Where it’s going: “We’re seeing a greater focus on value engineering for the structural frame. At the beginning of the depressed building market, conversations tended to focus on product price, but now building teams are moving more toward overall value. Many are investing in higher-performing materials that can actually help control costs. Also, with spending a little more for a precut framing package, there is less jobsite labor and disposal fees,” Guilherme says. “Coming up next, the industry can expect more enhancements in solid-sawn lumber, additional performance with OSB, and new applications for engineered lumber.”
Industry: “Framing activity for new homes has slowed with the slowing of new home construction. Builders have increased the use of framing sold by major dealers on an installed basis. Large builders generally use third-party framers to install framing products in new homes. These trends are not very prevalent in structural installs accomplished by remodeling professionals, who often self-install structural products,” says Jeff Hoffman, vice president business development, LiteSteel Technologies.

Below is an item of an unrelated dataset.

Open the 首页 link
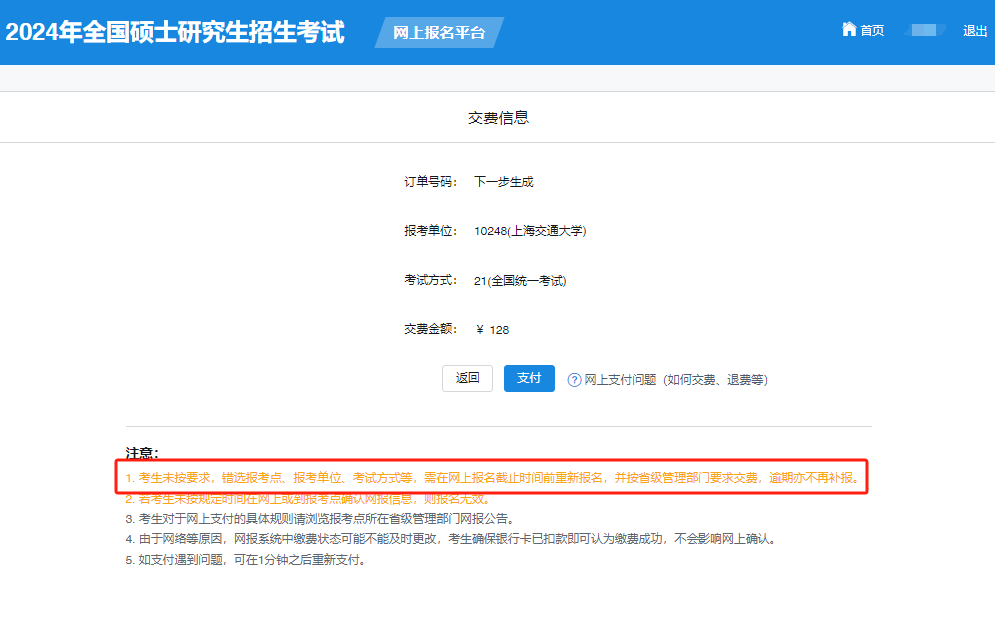(x=872, y=31)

Product offering: “LiteSteel beam from LiteSteel Technologies provides framers with a code-approved, easy-to-use structural framing solution. LSB is on average 40 percent lighter than hot-rolled steel of engineered wood products,” Hoffman says. “Standard carpenter’s tools work well with LSB; it can be easily cut with a skill saw using a carbide-tipped steel culling blade.”
Where it’s going: “The above trends on installation and contractor use will continue to expand among builders of new homes,” Hoffman adds. “Remodelers will increasingly be asked to remove load-bearing walls to provide homeowners with the open spaces they crave. Structural solutions such as LiteSteel beam will make it much easier for trade professionals to satisfy the needs of their customers.”

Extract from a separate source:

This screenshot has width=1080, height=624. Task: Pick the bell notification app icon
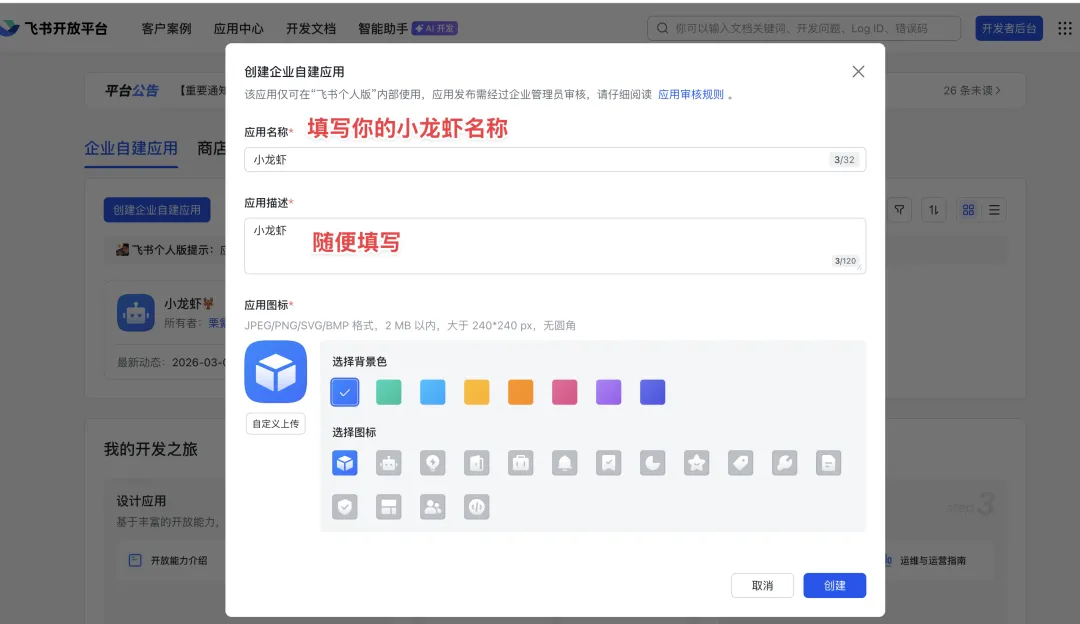pyautogui.click(x=565, y=463)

Industry: “Framing contractors and material suppliers have been forced to significantly reduce their operations, head count and margins to simply survive the downturn. Manpower and capabilities are much thinner today than ever before. At the same time, there is high demand for precision and zero waste to preserve every ounce of profitability they can. The conversion of stick framing to predesigned components is still a great opportunity for the industry to improve its accuracy and efficiency,” says Gregg Renner, vice president marketing, MiTek Industries.